Copy the text of every item below word for word, leaving out the pictures.

Data to process
====

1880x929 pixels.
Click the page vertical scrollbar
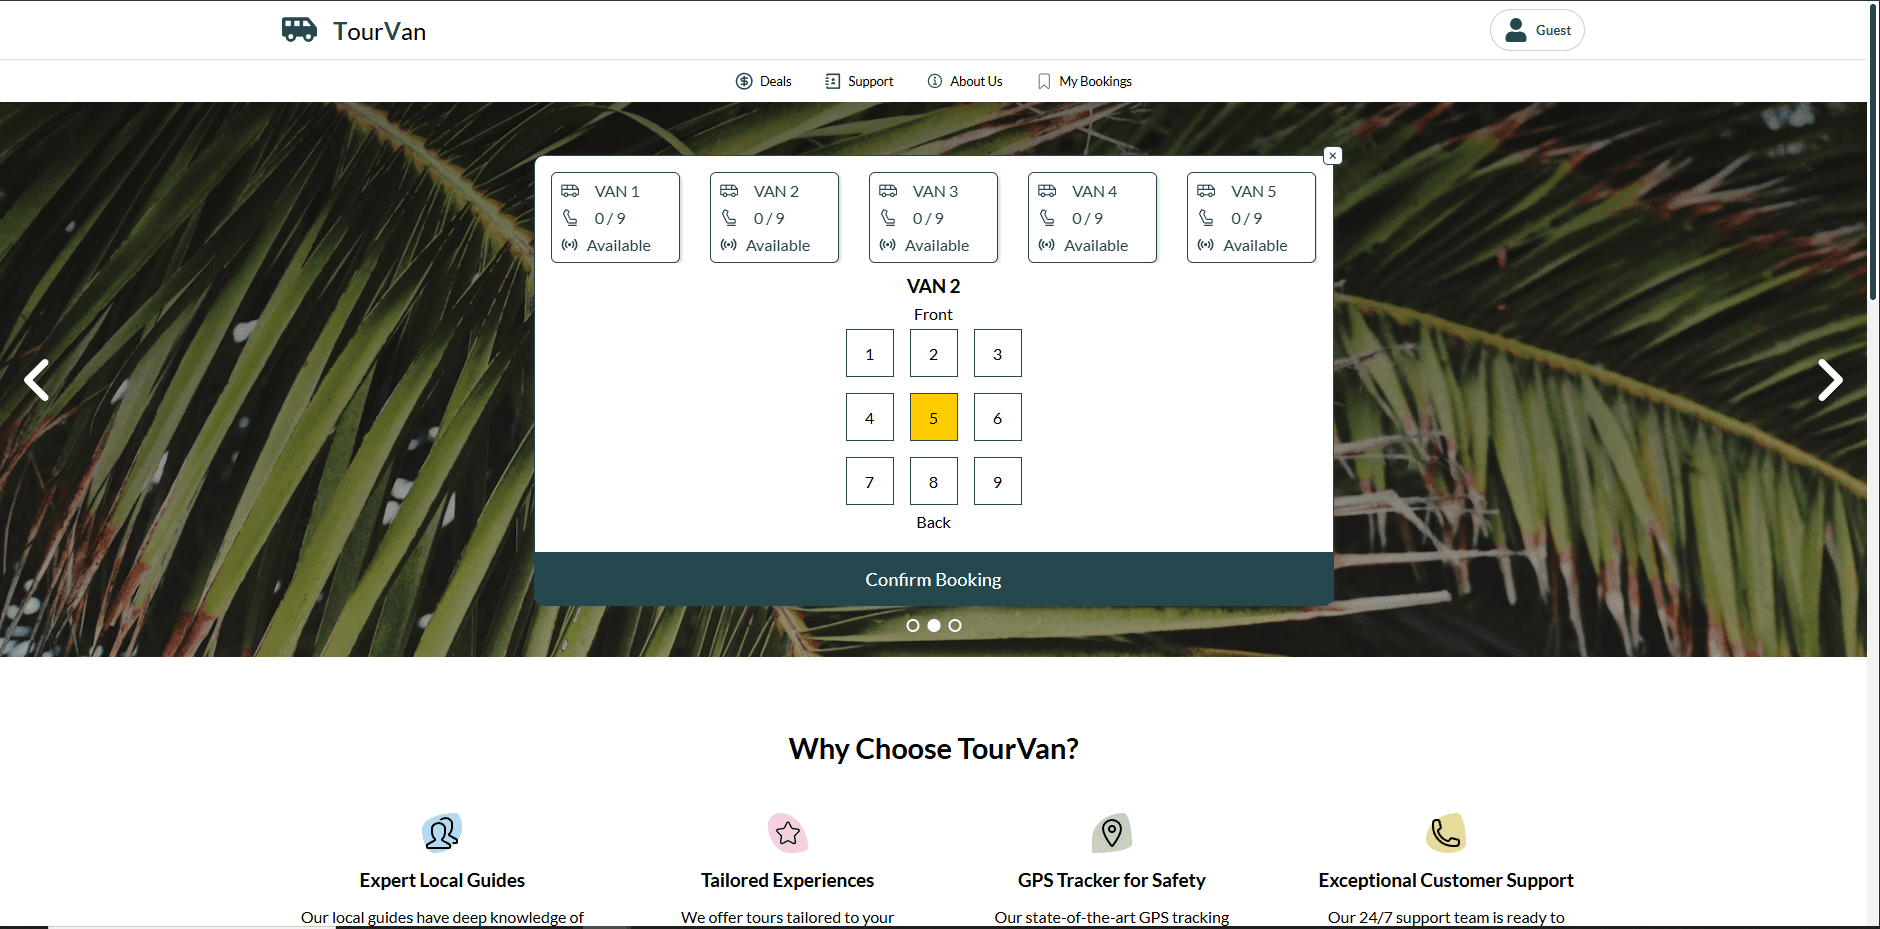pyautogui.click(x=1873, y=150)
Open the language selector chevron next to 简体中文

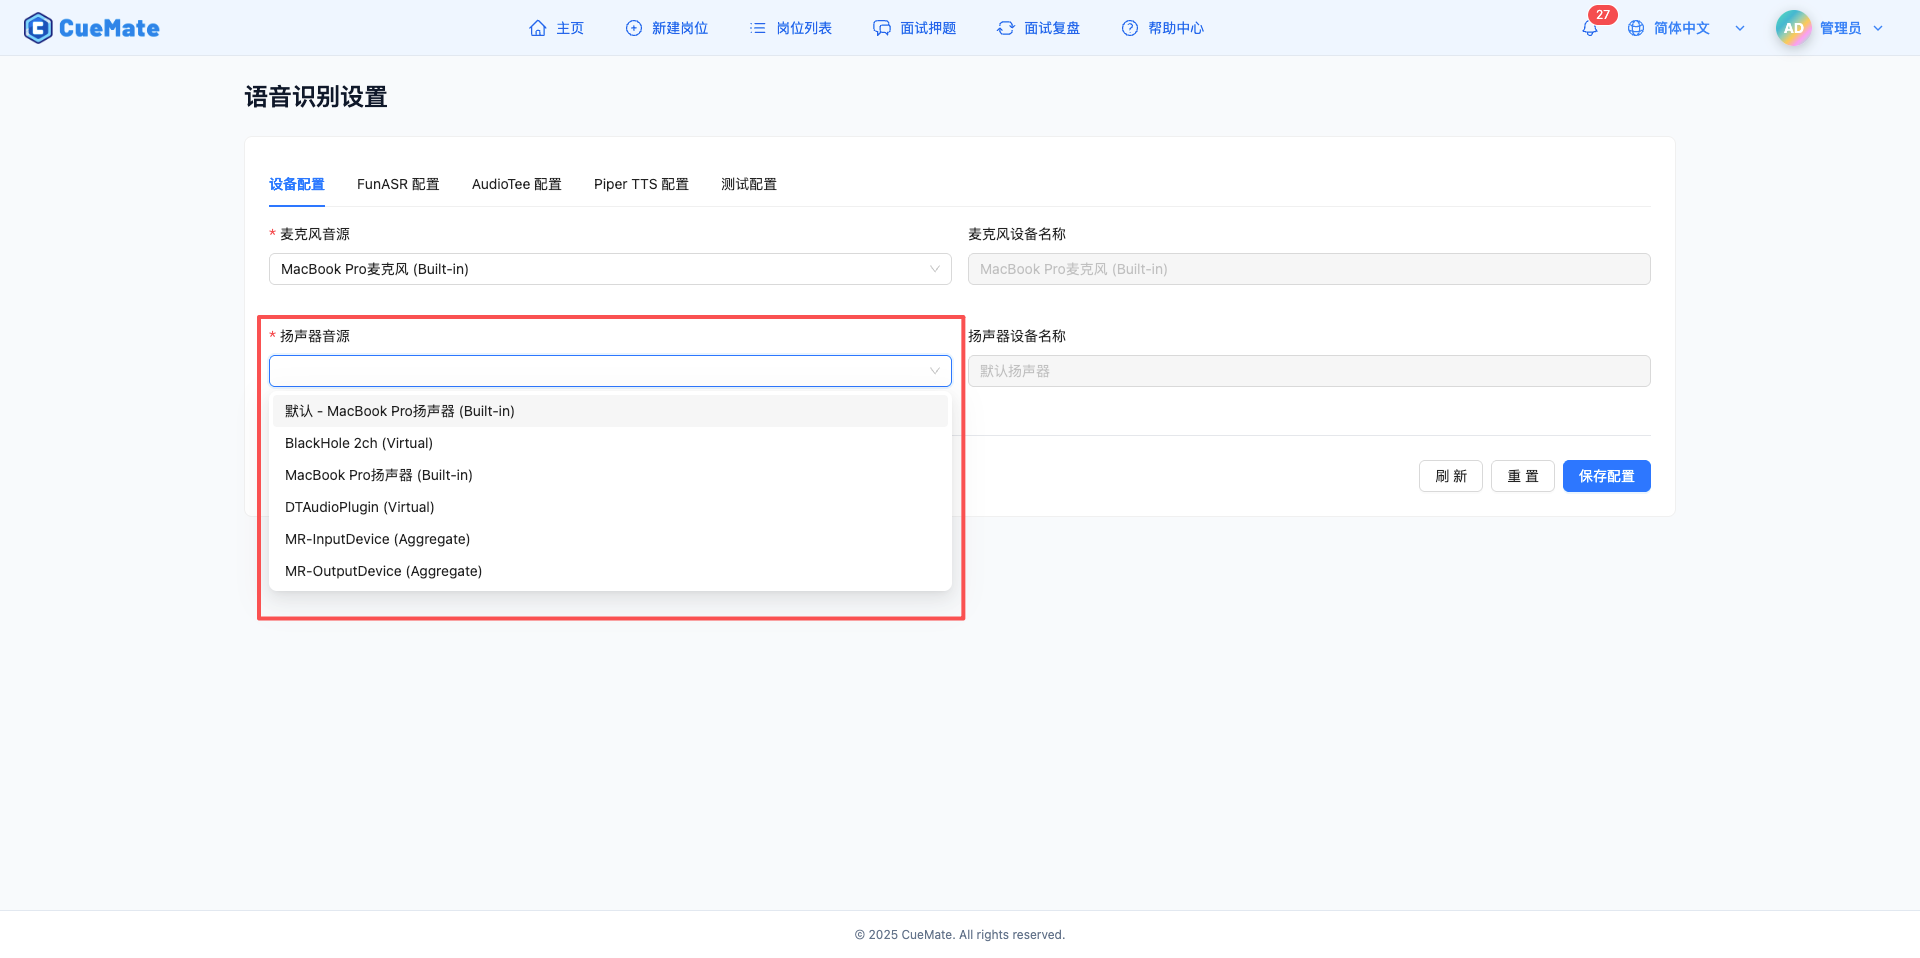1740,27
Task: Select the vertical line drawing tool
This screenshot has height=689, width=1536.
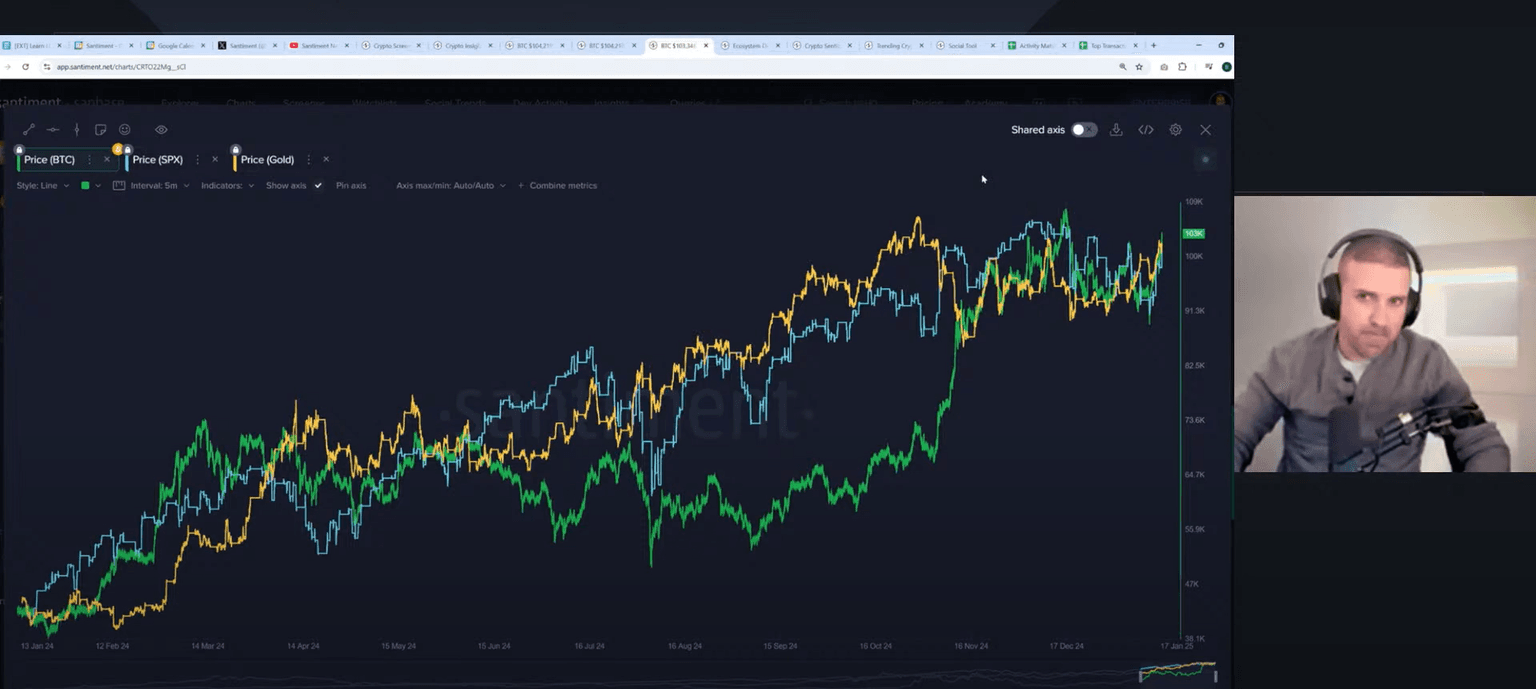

====

The result
1880x929 pixels.
Click the page vertical scrollbar
pyautogui.click(x=1873, y=150)
Open the language selector chevron next to 简体中文

1740,27
Task: Select the vertical line drawing tool
This screenshot has height=689, width=1536.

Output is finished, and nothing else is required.